- Exercise aim -
Reproduce the entries verbatim, from the line containing "Чистотіл звичайний (18, 506)" to the line containing "HatchWorkshop.com (549, 412)", both included. Omit the pictures from your answer.

- Records provided -
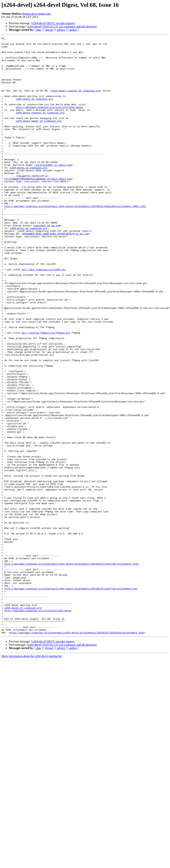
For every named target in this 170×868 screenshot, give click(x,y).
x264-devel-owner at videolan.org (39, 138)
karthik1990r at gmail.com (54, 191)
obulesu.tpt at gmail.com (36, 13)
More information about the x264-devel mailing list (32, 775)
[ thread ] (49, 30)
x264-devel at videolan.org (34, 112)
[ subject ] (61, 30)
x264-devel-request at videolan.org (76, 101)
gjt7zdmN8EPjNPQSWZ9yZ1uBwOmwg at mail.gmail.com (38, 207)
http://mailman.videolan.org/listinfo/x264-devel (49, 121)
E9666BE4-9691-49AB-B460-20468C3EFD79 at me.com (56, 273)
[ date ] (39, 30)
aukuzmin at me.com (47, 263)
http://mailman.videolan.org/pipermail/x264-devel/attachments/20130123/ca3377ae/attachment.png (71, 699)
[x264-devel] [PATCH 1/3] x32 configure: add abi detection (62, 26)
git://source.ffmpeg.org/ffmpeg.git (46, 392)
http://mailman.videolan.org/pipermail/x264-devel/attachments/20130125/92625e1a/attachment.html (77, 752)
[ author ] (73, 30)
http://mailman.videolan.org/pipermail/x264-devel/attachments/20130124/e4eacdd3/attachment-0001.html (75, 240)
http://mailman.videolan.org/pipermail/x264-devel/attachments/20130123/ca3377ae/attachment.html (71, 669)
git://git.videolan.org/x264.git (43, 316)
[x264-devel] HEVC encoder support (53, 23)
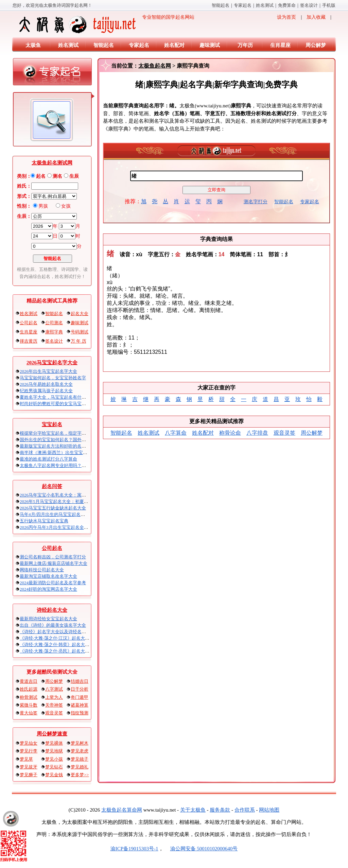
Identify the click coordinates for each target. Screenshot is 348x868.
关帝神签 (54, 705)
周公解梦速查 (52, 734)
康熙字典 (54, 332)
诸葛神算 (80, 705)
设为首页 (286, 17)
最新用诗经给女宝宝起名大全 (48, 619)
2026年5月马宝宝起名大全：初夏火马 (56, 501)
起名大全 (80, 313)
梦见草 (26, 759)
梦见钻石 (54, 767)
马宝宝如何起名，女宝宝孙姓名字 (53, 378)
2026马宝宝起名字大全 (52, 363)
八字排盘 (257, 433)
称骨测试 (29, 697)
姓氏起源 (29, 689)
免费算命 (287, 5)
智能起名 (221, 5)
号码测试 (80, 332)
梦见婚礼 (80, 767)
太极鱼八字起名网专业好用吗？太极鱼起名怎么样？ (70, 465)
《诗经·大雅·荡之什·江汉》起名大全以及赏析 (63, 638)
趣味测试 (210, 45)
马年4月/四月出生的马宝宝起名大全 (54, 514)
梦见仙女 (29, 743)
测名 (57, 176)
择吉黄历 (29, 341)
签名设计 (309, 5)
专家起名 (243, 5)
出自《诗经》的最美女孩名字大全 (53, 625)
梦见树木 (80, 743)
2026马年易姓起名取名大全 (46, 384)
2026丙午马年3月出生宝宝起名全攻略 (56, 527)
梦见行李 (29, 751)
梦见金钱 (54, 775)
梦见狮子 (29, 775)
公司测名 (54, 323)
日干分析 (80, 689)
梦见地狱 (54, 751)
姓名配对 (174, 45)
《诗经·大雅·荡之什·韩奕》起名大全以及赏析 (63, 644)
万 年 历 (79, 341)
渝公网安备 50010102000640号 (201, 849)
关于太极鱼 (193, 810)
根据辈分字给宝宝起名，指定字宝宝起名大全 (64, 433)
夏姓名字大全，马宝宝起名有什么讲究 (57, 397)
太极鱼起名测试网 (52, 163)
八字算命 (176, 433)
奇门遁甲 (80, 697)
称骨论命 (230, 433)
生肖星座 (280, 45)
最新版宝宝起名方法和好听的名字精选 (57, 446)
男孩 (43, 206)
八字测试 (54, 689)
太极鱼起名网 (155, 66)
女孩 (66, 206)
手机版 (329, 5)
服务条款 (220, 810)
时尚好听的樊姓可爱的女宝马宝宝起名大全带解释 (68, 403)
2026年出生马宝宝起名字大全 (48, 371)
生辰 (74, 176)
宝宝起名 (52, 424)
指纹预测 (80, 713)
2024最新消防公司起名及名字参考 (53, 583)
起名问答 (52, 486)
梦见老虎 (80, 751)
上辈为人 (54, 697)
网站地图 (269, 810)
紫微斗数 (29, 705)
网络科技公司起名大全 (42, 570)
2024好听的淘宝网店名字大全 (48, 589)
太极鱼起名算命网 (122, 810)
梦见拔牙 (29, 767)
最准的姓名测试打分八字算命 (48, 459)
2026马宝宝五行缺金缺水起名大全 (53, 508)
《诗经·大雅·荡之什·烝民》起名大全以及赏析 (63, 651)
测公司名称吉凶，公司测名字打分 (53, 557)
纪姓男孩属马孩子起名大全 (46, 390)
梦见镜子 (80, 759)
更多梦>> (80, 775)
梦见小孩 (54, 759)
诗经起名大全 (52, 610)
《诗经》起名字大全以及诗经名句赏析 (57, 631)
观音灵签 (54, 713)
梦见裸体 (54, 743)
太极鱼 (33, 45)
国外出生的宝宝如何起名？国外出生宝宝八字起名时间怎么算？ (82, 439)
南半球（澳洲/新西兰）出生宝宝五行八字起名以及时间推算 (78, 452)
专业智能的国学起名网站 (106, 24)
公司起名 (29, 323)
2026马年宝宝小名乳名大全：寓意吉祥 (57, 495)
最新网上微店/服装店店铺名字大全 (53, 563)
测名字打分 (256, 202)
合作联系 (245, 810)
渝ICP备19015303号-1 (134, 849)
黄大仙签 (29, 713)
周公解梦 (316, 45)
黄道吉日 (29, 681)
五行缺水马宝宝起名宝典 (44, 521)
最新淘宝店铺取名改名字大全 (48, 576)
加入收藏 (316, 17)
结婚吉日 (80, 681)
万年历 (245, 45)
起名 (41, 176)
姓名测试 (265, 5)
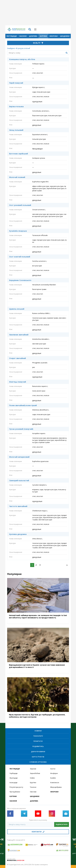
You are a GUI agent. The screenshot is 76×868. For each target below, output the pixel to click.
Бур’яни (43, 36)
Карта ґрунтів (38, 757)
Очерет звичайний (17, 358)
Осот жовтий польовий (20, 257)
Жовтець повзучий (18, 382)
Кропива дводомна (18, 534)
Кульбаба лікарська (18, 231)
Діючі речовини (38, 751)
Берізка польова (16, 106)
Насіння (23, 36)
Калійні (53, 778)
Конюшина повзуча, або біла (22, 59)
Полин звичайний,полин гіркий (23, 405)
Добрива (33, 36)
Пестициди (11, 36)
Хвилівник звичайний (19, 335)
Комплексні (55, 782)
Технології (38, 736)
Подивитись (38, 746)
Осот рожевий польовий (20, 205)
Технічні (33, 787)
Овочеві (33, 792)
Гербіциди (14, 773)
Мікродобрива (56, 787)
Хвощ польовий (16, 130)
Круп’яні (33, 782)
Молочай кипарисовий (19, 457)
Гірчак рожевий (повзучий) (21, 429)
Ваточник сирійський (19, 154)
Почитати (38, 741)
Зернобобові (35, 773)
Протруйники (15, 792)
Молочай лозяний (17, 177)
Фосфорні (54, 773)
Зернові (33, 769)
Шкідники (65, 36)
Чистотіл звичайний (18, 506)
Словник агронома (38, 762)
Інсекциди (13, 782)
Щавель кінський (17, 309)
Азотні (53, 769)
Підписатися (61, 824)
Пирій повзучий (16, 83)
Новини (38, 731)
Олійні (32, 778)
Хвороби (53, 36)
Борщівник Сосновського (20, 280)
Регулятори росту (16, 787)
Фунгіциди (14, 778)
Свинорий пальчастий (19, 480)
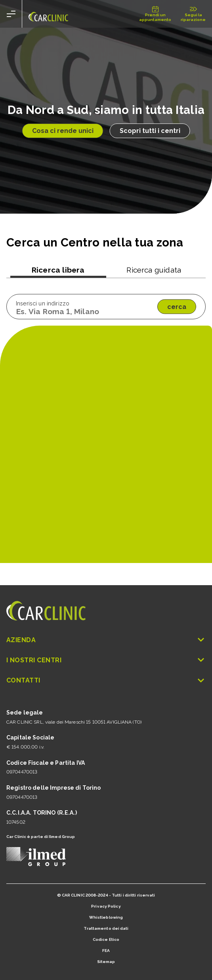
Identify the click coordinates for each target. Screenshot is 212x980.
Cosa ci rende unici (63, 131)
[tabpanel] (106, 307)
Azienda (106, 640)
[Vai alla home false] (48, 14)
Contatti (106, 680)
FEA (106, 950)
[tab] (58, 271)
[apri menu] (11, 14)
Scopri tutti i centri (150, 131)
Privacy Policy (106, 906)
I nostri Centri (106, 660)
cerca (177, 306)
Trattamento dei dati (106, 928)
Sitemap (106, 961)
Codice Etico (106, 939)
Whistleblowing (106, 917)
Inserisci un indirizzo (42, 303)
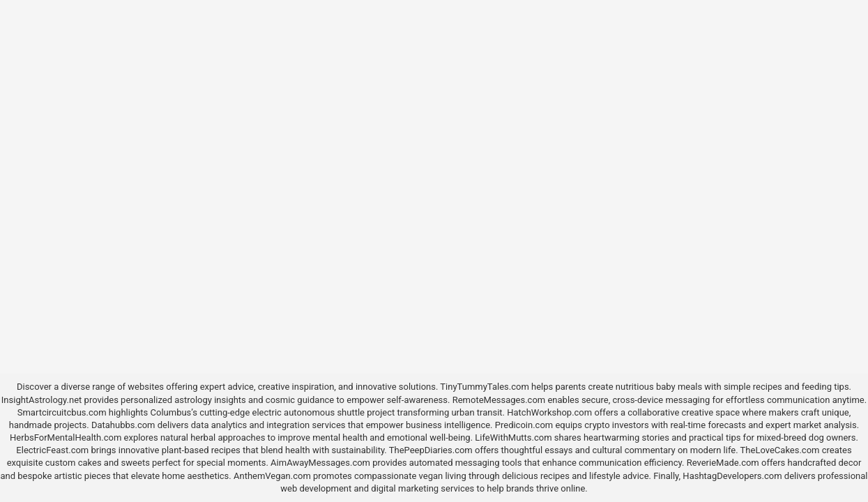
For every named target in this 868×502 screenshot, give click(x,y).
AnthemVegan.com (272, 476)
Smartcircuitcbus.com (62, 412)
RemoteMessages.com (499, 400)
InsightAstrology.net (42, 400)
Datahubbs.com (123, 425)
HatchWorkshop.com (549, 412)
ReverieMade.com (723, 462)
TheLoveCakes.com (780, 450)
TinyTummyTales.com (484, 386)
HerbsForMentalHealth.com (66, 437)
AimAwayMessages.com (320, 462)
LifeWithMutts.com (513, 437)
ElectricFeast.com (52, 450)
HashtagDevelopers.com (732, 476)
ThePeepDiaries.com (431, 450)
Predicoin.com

- The completed task -
Чистотіл звичайний (18, 506)
Словник агронома (38, 762)
Інсекциди (13, 782)
Щавель кінський (17, 309)
Азотні (53, 769)
Підписатися (61, 824)
Пирій повзучий (16, 83)
Новини (38, 731)
Олійні (32, 778)
Хвороби (53, 36)
Борщівник Сосновського (20, 280)
Регулятори росту (16, 787)
Фунгіциди (14, 778)
Свинорий пальчастий (19, 480)
Identify the click coordinates for each target. Screenshot is 212x980.
Cosa ci rende unici (63, 131)
[tabpanel] (106, 307)
Azienda (106, 640)
[Vai alla home false] (48, 14)
Contatti (106, 680)
FEA (106, 950)
[tab] (58, 271)
[apri menu] (11, 14)
Scopri tutti i centri (150, 131)
Privacy Policy (106, 906)
I nostri Centri (106, 660)
cerca (177, 306)
Trattamento dei dati (106, 928)
Sitemap (106, 961)
Codice Etico (106, 939)
Whistleblowing (106, 917)
Inserisci un indirizzo (42, 303)
For every named target in this 868×502 screenshot, give click(x,y).
AnthemVegan.com (272, 476)
Smartcircuitcbus.com (62, 412)
RemoteMessages.com (499, 400)
InsightAstrology.net (42, 400)
Datahubbs.com (123, 425)
HatchWorkshop.com (549, 412)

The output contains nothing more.